Ok, thanks again. I don't use dada within qiime ...
But basically, what you suggest is to remove any sequence from my OTU-table that is not found in the GG/SILVA (with some identity threshold) and that's it (?).
That brings me back to my original question: Why not simply "ignore" OTUs that were assigned to host or unassigned and only consider the ones that were assigned correctly (all after the tax-assignment)? Wouldn't that amount to the same result?
Either I go your way - filter my rep-seq to remove sequences that are not found in GG, and THEN use this filtered-rep-seq for tax-assignment...
OR I run the tax-assignment, and THEN remove OTUs from my abundance table that were found to be host and/unassigned ?
Basically, yes. Very permissive criteria here, we just want to get rid of really odd looking sequences (compared to 16S), such as host sequences.
You could do this and you would probably be fine, but this isn't exactly the same as the above.
First, you won't get anything assigned to host, because these are not host databases. Second, you could technically have sequences that are 16S but are not assigned because they are not established in the database. This is very rare in well-known communities, but in rare communities you could risk tossing away true, rare/novel bacteria. You could also be getting unassigned values because of some classification error, for instance if you forgot to remove non-biological reads, or using the wrong region of a database in your classifier etc. So it would be useful for troubleshooting purposes to do a positive control filter, and if you still get unassigned you can look into them more carefully to see why they are not being classified.
I think a lot of people do both actually. Use a positive filter, and then remove anything else that can't be classified to at least say Phylum level.
At the end of the day you might yield very similar results, but the 2 approaches are technically different.

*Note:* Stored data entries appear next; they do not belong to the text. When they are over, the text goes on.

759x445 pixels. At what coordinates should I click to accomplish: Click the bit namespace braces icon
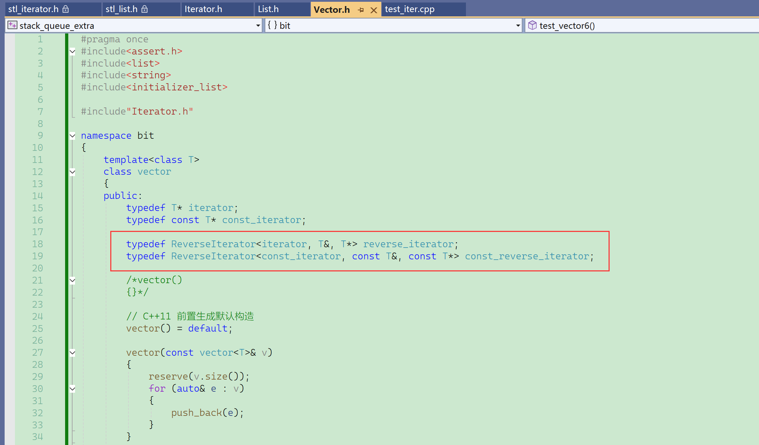pyautogui.click(x=272, y=25)
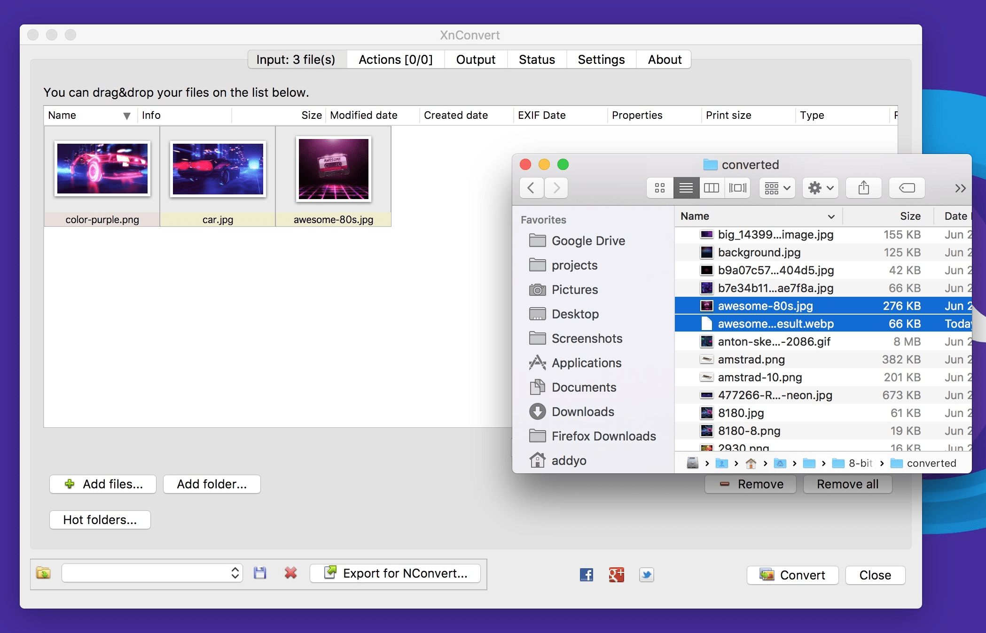
Task: Open the Settings tab in XnConvert
Action: (x=601, y=60)
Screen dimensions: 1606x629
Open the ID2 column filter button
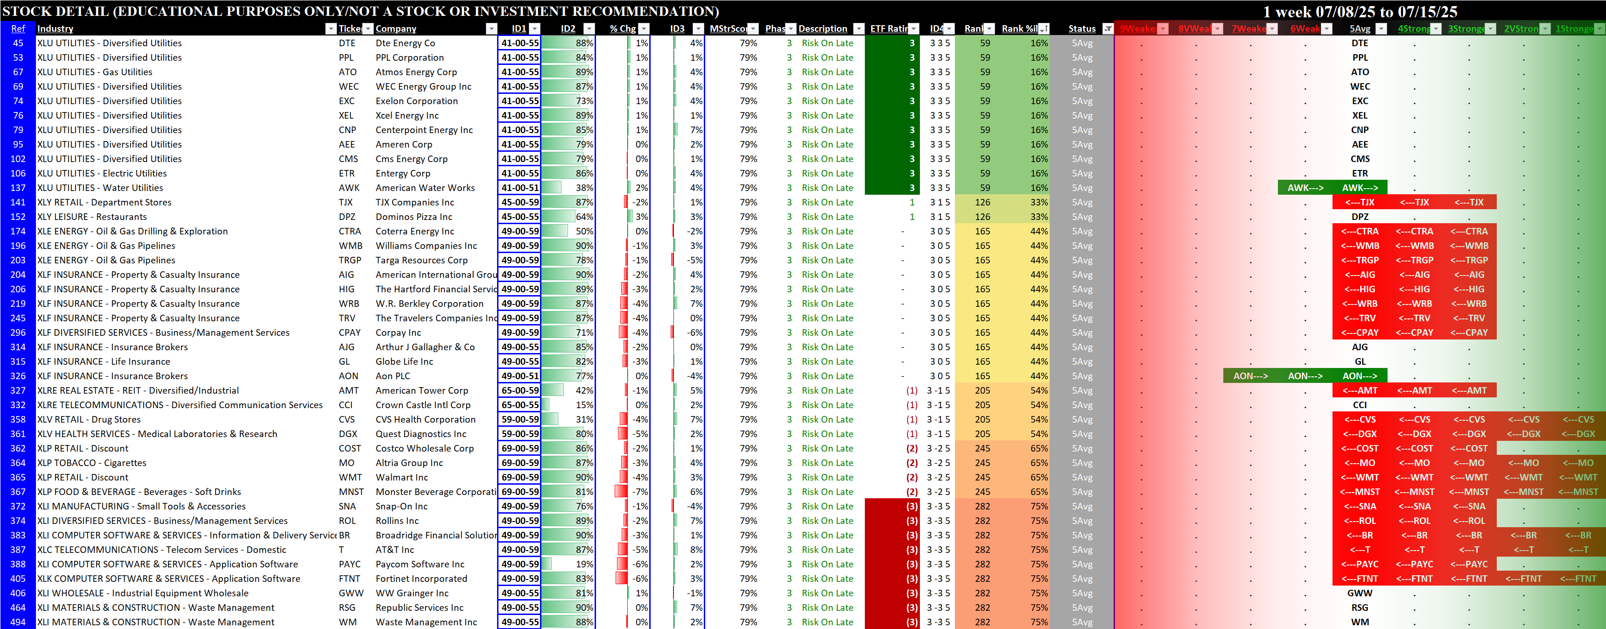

Play around and see which one fits your case better and you prefer.
this discussion helped me very much. Of course, all the points you raised regarding host-in-database, rare communities, unassigned OTUs etc. are valid and important to consider.
This forum is a great platform to see that such problems are not an exception and that it always takes individual cleaning and curating steps that are quite specific to a particular dataset/analysis.
I am already more confident in the steps I am taking towards my final datatable.
Thanks a lot for your time and keep up the great support work here!